Note: This blog post is republished with permission from Amigos (No. 91 May 2019), the newsletter of Las Cruces Biological Station and also appeared on the Missouri Botanical Garden’s Natural History of Ecological Restoration blog.
Many people head to Costa Rica for spring break to see monkeys and sloths at Manuel Antonio National Park or to try their hand at surfing in the Pacific. While we did stop to gawk at the crocodiles that hang out under the bridge over the Tárcoles River with a busload of tourists, the goal of our trip diverged significantly from the spring break crowd – we were heading off the beaten path to southern Costa Rica to collect samples of modern and ancient bat guano (aka poop).
Bats sometimes visit the same caves over thousands of years, and the accumulated piles of guano offer a unique opportunity to study past environments. Just like a core of sediment from the bottom of a lake or the ocean, a core of bat guano collected from a cave contains useful information about the past, both recent and distant. The material at the bottom of the core is the oldest and that at the top is the youngest, so by sampling the length of a core, we can essentially take a short, stinky walk back in time.
We are interested in detecting changes in bat guano chemistry (particularly the carbon isotope values) through time as a way of evaluating what type of vegetation would have been on the landscape in the past. This works because information about the plants at the base of the food chain gets propagated up to the plant-eating insects and then to the insect-eating bats whose guano we’re sampling.
Like other animals, bats and insects both gain carbon and nitrogen through the food they eat. Bats eat insects, which are in turn eating the local vegetation. Different types of plants have different carbon isotope values, such that most trees and shrubs (C3 plants) have much lower carbon isotope values than most grasses (C4 plants). Shifts in tropical bat guano carbon isotope values, therefore, are indicative of landscape-level changes in vegetation between more open, grassland plants and tropical forest.
How does bat poop inform conservation?
In the late 1940s, southern Costa Rica was nearly 100% forested. We know this from aerial photos – the earliest ones are from 1948. In later years, aerial photos show that most of that forest was cleared for coffee plantations; two thirds of it was cleared by 1980, for example.

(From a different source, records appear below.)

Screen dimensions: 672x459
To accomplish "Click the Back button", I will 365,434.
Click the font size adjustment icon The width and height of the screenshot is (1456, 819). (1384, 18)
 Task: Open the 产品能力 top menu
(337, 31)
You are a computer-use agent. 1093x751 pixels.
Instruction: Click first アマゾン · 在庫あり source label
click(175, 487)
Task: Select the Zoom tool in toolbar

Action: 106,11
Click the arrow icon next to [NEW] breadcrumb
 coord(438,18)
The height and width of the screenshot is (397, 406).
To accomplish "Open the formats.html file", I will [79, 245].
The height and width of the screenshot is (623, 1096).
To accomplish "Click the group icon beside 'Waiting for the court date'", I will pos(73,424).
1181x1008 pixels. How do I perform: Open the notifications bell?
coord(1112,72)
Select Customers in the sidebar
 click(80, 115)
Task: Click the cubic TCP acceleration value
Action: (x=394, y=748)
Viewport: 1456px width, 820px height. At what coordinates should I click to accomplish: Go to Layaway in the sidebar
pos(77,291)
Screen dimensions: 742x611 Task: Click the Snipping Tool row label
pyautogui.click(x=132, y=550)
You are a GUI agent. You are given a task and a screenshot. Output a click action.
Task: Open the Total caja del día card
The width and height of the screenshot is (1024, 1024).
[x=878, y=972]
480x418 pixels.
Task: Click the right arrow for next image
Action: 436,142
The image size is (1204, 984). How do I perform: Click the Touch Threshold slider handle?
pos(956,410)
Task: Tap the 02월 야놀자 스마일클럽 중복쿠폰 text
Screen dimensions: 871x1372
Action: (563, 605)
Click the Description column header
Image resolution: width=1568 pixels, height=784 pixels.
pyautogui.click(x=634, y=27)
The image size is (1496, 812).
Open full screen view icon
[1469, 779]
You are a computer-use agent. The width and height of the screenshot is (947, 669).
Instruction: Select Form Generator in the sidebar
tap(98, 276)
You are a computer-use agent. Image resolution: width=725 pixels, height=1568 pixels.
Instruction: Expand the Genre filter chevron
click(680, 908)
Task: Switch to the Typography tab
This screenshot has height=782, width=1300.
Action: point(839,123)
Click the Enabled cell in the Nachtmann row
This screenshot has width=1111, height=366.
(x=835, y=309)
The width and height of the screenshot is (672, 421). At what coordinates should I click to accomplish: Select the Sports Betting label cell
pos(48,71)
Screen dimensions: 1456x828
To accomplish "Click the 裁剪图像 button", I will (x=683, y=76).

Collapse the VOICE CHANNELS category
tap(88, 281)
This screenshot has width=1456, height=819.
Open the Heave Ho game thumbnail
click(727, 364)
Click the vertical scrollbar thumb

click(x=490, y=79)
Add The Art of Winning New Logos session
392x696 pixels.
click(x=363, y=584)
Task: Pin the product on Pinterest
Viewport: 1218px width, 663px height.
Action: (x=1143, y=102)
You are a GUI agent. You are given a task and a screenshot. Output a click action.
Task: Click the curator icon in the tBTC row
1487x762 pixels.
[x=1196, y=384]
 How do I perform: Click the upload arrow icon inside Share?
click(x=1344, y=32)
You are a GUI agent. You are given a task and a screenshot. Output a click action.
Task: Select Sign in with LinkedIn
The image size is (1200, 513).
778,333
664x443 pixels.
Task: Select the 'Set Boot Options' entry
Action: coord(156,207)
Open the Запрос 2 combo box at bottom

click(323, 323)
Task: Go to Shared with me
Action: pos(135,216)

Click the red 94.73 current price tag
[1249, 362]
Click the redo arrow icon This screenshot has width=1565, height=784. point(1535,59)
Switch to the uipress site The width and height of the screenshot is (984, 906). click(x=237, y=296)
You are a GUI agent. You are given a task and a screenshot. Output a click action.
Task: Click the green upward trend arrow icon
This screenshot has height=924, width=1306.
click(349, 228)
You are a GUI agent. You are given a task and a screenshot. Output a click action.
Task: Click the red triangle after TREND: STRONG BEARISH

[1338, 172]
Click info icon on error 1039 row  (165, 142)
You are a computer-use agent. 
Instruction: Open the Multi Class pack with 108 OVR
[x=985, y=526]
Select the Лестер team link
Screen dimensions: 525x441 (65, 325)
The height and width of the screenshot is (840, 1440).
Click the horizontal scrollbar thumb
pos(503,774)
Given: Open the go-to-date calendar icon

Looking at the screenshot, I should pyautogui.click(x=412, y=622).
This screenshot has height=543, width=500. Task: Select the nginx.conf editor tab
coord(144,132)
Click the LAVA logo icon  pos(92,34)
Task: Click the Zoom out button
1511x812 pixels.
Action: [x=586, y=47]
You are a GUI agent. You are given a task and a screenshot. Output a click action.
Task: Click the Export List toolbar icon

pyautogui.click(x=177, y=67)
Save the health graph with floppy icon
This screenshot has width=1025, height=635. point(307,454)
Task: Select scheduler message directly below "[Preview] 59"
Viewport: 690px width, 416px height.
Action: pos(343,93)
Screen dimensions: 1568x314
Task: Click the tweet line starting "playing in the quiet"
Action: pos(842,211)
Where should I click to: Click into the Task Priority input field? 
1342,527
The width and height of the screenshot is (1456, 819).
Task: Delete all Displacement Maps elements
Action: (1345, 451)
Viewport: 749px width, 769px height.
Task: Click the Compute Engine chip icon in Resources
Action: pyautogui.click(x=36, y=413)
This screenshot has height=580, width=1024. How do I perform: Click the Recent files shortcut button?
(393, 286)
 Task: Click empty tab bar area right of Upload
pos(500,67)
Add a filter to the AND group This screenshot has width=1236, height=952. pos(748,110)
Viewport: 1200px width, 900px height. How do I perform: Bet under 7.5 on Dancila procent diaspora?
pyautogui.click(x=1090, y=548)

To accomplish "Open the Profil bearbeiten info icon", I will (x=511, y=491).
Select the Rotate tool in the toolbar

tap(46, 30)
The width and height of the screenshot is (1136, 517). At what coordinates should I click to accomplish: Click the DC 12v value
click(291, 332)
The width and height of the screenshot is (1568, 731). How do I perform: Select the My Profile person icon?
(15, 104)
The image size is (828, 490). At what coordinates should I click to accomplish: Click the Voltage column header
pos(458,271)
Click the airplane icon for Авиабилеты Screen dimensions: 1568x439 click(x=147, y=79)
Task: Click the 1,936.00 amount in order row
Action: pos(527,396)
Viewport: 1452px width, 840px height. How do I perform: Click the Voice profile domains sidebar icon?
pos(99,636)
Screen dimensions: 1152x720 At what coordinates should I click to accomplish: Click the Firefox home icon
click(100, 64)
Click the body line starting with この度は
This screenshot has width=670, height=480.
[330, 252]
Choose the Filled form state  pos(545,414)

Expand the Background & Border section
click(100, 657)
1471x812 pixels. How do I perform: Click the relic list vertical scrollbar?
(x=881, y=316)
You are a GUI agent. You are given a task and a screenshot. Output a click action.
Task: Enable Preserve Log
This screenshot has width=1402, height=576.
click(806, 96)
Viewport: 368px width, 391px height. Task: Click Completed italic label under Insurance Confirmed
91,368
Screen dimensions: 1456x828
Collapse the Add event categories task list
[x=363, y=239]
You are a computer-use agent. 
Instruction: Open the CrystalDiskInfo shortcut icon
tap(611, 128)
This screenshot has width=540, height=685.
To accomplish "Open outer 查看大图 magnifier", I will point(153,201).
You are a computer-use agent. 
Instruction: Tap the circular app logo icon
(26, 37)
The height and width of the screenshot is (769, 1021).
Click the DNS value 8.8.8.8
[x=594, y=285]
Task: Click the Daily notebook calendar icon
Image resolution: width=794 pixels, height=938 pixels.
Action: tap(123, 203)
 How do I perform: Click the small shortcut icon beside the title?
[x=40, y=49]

This recent deforestation has motivated forest restoration efforts such as the creation of biological corridors and international scientific studies. Nonetheless, several studies (such as this and this) suggest that extinction rates in this region may be lower than would be predicted from recent habitat loss. One explanation for this could be that the regional flora and fauna evolved for several thousand years in a mixed forest and non-forest landscape managed by humans. By piecing together records of past vegetation from bat guano cores, we’ll be able to gain a better picture of what the landscape would have looked like in the past and potentially refine landscape-scale conservation and restoration targets.
For this first trip, our goals were to visit several caves to collect samples and to scout out future sampling opportunities. Southwestern Costa Rica has the highest concentration of karst caves in the country, so we were in the right place. In four days of fieldwork we visited three different caves (two of them twice!), collected 77 cm of core material, and took dozens of samples of modern bat poop.
At Bajo los Indios Cave, also known as Corredores, along the Rio Corredor, we ventured into a restricted, elevated chamber in hopes of finding deeper, more protected accumulations of guano. We were disappointed to find that even in this higher chamber, the cave was very wet and muddy and any significant guano accumulations appeared to have washed away. We collected a guano/mud core anyway and we’ll see what we can learn from it.
One additional important piece to our project is to try to get a better idea of what modern insectivorous bats, such as the mesoamerican mustached bat (Pteronotus parnellii mesoamericanas), are eating. We’ll then use that information to better interpret our results back in time. We’re excited to start analyzing samples!
This pilot study was generously funded by grants from the Living Earth Collaborative and from the International Center for Energy, Environment and Sustainability.